== TEXTO EXTRAÍDO ==

● ● ● ●

Apelação Cível Nº 0015816-91.2016.4.02.5101/RJ
RELATOR: Desembargador Federal LUIZ ANTONIO SOARES
APELANTE: OCEANPACT NAVEGACAO LTDA.
ADVOGADO: EDUARDO BOTELHO KIRALYHEGY (OAB RJ114461)
APELADO: UNIÃO - FAZENDA NACIONAL
MPF: MINISTÉRIO PÚBLICO FEDERAL
EMENTA
APELAÇÃO. TRIBUTÁRIO. MANDADO DE SEGURANÇA. PIS E COFINS. APROVEITAMENTO DE CRÉDITOS. COMPENSAÇÃO. REGIME NÃO CUMULATIVO. BENS DO ATIVO IMOBILIZADO. EMBARCAÇÃO. DENOMINAÇÃO NÃO SUBENTENDIDA NO CONCEITO DE MÁQUINAS E EQUIPAMENTOS. INTERPRETAÇÃO RESTRITIVA. ART. 3º, § 14, da LEI N. 10.833/2003. LEI N. 11.774/2008. MANUTENÇÃO DA SENTENÇA RECORRIDA.
1. Trata-se de apelação interposta pelo impetrante em face de sentença que julgou improcedente o pedido formulado no mandado de segurança, denegando a ordem vindicada. O Juízo a quo entendeu que o aproveitamento de um benefício fiscal, de forma acelerada, é uma exceção à regra geral de aproveitamento limitado e, como tal, deve ser interpretada estrita ou restritivamente. Pontuou, ainda, que não se pode pretender interpretar a regra de exceção, do § 14 do art. 3º da Lei 10.833/2003 (aproveitamento acelerado), a partir da regra geral, que prevê a possibilidade de aproveitamento comum, previsto no inciso VI do mesmo artigo 3º. Por fim, ressaltou que, nada obstante, quando se instituiu a possibilidade de aproveitamento acelerado, a escolha do legislador foi, nitidamente, de restringir o benefício a apenas “máquinas e equipamentos”. Não estão incluídos móveis ou imóveis, navios, helicópteros, aviões, ou qualquer outro veículo ou bem que não sejam contidos no senso comum da expressão legal.

● ● ● ●

== INFORMAÇÕES EXIBIDAS ==
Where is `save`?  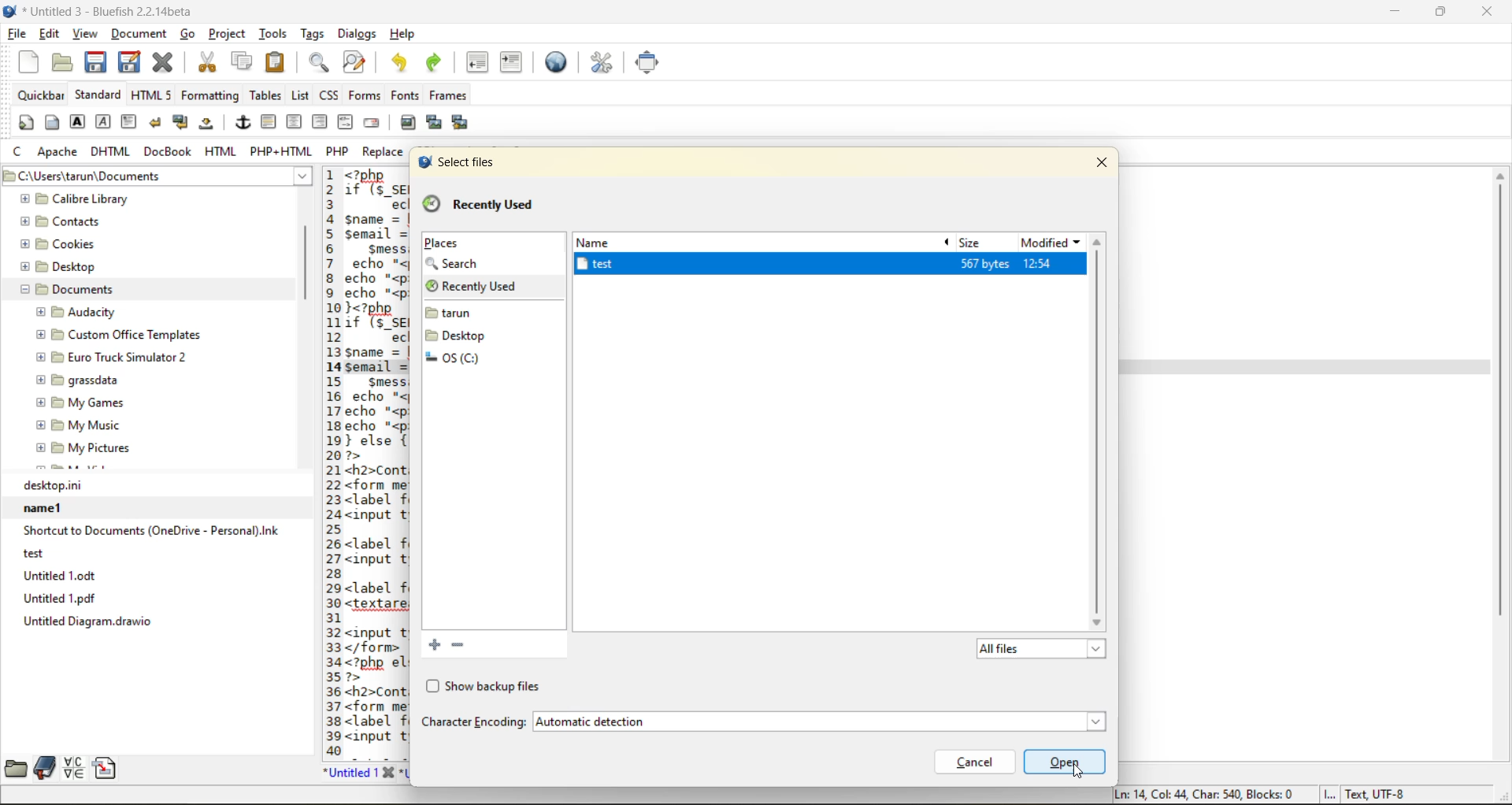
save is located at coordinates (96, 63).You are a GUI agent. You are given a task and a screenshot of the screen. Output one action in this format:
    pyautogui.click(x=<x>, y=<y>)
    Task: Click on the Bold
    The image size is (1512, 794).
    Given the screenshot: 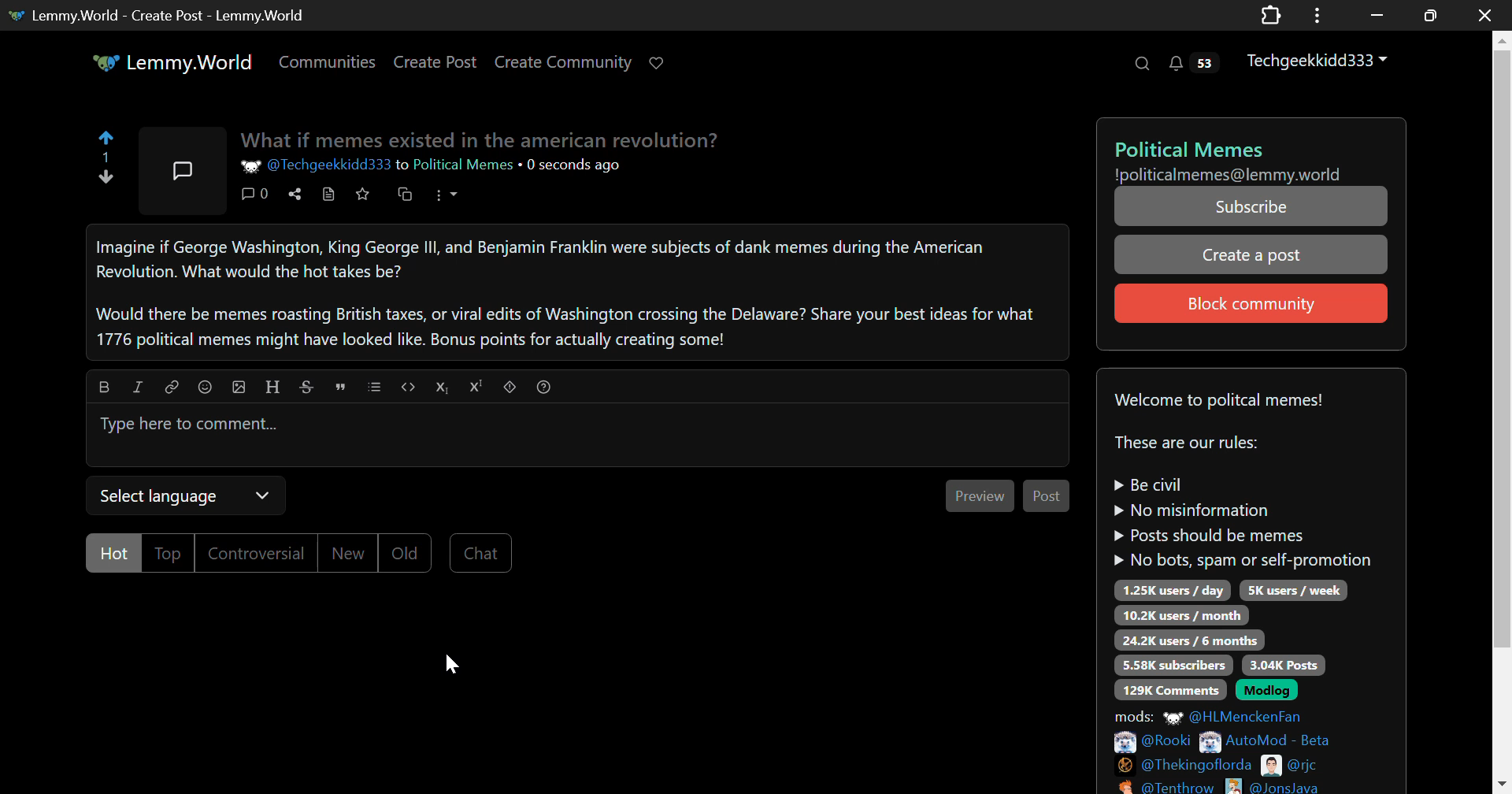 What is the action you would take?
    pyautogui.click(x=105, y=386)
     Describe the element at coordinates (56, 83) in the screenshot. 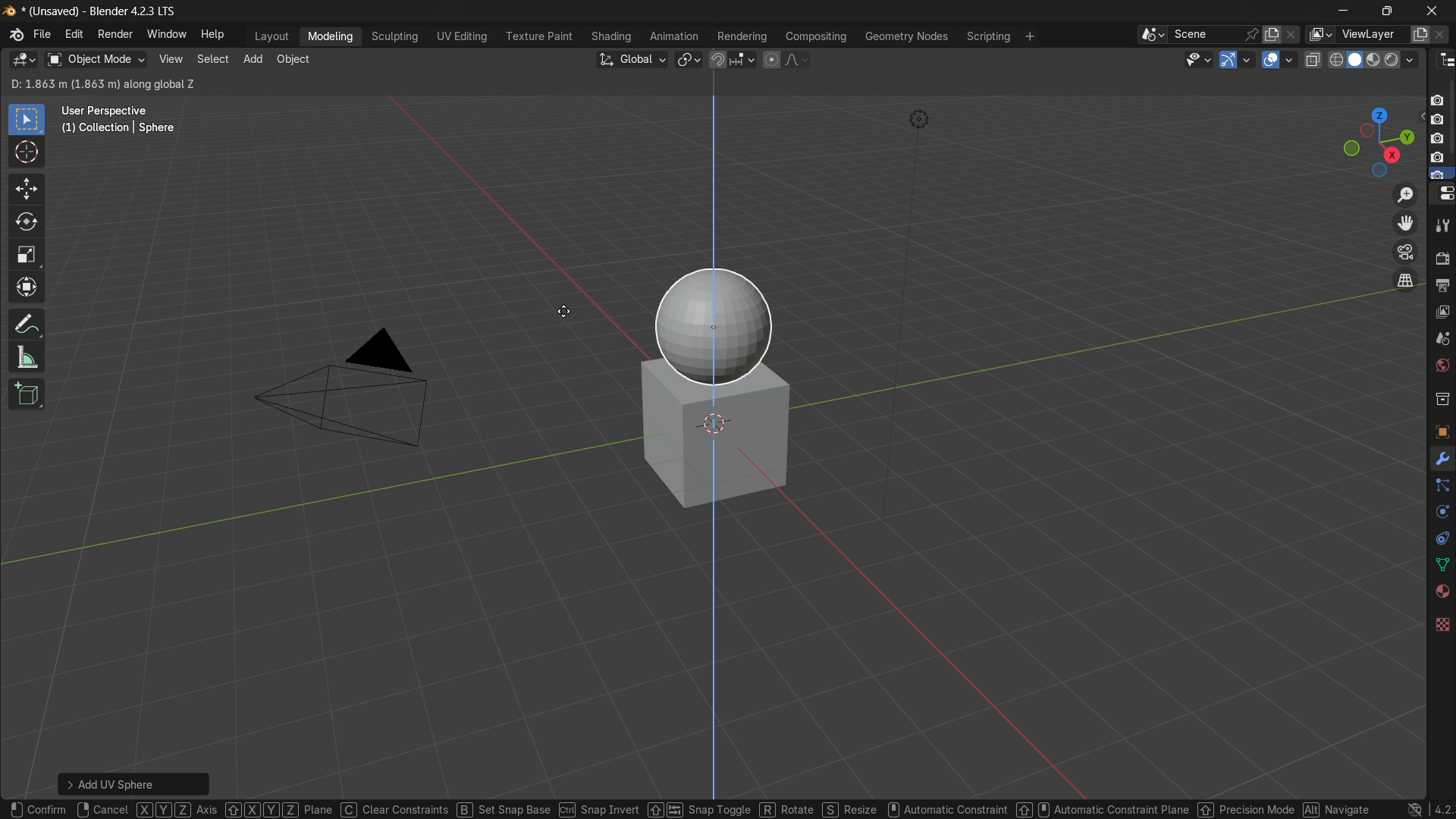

● ● ● ●

== INSTRUÇÕES A SEGUIR ==
Reproduza fielmente o trecho do acórdão sobre créditos de PIS e COFINS de "Apelação Cível Nº" a "DA SENTENÇA RECORRIDA.".

== RESPOSTA DO EXERCÍCIO ==
Apelação Cível Nº 0015816-91.2016.4.02.5101/RJ
RELATOR: Desembargador Federal LUIZ ANTONIO SOARES
APELANTE: OCEANPACT NAVEGACAO LTDA.
ADVOGADO: EDUARDO BOTELHO KIRALYHEGY (OAB RJ114461)
APELADO: UNIÃO - FAZENDA NACIONAL
MPF: MINISTÉRIO PÚBLICO FEDERAL
EMENTA
APELAÇÃO. TRIBUTÁRIO. MANDADO DE SEGURANÇA. PIS E COFINS. APROVEITAMENTO DE CRÉDITOS. COMPENSAÇÃO. REGIME NÃO CUMULATIVO. BENS DO ATIVO IMOBILIZADO. EMBARCAÇÃO. DENOMINAÇÃO NÃO SUBENTENDIDA NO CONCEITO DE MÁQUINAS E EQUIPAMENTOS. INTERPRETAÇÃO RESTRITIVA. ART. 3º, § 14, da LEI N. 10.833/2003. LEI N. 11.774/2008. MANUTENÇÃO DA SENTENÇA RECORRIDA.